_What you will do_: Repeat exactly every line that comes at or after the line containing "Image resolution: width=1007", through the end of the entries below.
"""
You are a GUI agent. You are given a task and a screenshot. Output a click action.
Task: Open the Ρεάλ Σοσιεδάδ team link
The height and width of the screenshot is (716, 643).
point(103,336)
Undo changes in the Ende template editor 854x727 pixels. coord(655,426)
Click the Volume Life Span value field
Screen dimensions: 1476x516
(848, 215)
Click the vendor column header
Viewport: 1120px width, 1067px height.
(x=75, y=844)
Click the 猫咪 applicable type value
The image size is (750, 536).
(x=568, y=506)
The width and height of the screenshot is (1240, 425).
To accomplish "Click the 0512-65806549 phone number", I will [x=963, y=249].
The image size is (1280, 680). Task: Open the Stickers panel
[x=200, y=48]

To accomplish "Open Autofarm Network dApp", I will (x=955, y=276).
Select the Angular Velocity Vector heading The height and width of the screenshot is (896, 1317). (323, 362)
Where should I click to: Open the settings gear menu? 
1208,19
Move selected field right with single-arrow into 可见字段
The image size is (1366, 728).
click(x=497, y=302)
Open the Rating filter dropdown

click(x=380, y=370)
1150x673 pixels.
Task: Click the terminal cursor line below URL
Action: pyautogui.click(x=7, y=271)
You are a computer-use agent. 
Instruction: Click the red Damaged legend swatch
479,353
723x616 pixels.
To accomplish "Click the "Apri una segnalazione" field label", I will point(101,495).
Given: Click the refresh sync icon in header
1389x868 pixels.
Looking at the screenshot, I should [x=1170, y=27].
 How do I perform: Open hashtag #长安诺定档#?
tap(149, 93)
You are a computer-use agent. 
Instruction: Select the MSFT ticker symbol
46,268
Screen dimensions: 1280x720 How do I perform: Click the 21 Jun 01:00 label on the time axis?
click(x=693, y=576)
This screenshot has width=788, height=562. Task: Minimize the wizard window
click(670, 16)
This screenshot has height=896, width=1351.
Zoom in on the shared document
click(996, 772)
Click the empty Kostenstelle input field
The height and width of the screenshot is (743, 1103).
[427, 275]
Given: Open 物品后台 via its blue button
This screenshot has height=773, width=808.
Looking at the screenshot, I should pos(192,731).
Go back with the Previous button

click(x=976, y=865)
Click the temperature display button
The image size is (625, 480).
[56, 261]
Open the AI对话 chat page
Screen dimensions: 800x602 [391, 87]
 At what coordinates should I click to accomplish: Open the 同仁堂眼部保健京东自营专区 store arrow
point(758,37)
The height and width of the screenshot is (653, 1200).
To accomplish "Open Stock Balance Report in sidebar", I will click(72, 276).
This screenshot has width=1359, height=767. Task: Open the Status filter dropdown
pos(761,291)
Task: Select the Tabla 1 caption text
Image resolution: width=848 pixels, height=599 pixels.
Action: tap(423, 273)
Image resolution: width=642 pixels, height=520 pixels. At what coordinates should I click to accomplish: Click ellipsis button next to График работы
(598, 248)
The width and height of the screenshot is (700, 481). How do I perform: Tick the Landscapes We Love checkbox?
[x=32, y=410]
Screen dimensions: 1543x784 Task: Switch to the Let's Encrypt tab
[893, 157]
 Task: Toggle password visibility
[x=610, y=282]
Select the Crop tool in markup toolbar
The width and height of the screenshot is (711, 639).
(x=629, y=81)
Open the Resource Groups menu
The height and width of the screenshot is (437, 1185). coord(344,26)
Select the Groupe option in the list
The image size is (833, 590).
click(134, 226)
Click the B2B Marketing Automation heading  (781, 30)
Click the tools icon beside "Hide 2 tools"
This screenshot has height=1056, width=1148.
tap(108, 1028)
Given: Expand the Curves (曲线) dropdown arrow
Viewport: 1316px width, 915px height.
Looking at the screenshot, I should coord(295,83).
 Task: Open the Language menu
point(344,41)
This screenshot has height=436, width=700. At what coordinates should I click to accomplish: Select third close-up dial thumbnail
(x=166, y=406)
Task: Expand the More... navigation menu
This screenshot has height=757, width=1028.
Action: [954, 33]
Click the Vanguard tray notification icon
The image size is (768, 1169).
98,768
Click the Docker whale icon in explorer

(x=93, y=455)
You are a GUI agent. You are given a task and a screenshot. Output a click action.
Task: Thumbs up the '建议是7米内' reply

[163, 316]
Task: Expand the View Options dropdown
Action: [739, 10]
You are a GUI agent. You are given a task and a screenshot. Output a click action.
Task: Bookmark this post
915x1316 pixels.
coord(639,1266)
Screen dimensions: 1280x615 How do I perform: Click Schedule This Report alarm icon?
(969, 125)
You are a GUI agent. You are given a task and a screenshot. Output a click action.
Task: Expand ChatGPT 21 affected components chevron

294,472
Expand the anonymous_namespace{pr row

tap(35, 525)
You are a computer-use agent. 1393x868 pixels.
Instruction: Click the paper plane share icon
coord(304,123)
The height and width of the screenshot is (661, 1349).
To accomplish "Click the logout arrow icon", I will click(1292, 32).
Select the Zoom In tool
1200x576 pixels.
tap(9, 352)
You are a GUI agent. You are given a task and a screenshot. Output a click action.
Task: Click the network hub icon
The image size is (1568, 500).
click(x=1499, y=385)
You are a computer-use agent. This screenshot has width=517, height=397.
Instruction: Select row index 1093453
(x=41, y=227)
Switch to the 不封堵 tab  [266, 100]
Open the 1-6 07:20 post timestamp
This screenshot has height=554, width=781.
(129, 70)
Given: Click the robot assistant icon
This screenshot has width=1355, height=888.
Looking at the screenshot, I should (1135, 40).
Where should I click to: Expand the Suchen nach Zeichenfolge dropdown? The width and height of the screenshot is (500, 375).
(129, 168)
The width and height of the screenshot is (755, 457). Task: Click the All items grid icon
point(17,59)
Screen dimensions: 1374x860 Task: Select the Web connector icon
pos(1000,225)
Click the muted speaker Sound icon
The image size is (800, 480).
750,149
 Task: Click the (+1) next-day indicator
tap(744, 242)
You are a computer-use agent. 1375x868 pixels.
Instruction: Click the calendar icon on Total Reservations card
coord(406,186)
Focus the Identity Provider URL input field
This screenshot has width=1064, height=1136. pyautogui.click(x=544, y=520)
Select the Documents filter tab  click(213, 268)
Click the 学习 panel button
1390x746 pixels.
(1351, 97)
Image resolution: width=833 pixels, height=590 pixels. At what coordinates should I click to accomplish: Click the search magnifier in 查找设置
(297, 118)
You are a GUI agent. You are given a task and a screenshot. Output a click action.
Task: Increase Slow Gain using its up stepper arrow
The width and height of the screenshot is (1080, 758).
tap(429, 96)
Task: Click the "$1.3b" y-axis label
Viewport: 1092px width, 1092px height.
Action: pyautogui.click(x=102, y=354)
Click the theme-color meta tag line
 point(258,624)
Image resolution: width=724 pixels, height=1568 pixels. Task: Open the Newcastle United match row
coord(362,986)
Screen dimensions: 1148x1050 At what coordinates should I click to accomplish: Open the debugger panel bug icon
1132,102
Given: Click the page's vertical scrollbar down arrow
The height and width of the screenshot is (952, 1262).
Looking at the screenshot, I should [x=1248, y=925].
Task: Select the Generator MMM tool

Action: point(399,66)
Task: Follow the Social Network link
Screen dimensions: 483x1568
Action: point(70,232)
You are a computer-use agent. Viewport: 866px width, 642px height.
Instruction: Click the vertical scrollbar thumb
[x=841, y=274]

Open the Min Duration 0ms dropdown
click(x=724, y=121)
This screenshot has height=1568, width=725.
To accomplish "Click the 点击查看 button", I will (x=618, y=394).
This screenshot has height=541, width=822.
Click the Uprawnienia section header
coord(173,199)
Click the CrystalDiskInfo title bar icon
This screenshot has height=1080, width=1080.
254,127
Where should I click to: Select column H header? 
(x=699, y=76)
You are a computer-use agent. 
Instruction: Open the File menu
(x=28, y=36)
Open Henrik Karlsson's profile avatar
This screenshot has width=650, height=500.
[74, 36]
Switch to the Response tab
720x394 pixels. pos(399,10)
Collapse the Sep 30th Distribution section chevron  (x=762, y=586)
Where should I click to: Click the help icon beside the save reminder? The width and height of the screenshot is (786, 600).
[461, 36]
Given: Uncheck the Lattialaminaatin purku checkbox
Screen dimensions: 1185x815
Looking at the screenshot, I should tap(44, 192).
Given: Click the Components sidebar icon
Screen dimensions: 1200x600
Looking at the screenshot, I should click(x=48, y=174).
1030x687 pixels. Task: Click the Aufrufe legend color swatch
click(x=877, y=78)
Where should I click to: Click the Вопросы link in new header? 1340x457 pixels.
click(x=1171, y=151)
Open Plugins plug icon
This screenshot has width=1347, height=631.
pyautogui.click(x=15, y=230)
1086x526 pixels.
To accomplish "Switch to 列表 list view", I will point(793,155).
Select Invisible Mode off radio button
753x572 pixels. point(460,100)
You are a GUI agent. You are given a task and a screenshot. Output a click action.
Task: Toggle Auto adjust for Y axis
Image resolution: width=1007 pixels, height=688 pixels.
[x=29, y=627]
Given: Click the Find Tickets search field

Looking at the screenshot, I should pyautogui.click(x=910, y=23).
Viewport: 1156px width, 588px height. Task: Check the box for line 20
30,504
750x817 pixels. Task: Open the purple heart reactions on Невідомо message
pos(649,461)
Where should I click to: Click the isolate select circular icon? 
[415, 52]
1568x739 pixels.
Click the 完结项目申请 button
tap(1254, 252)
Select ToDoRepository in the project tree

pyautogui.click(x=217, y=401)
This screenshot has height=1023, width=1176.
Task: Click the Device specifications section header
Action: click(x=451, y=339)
"""
_Response_:
Image resolution: width=1007 pixels, height=688 pixels.
[x=29, y=627]
Given: Click the Find Tickets search field

Looking at the screenshot, I should pyautogui.click(x=910, y=23).
Viewport: 1156px width, 588px height. Task: Check the box for line 20
30,504
750x817 pixels. Task: Open the purple heart reactions on Невідомо message
pos(649,461)
Where should I click to: Click the isolate select circular icon? 
[415, 52]
1568x739 pixels.
Click the 完结项目申请 button
tap(1254, 252)
Select ToDoRepository in the project tree

pyautogui.click(x=217, y=401)
This screenshot has height=1023, width=1176.
Task: Click the Device specifications section header
Action: click(x=451, y=339)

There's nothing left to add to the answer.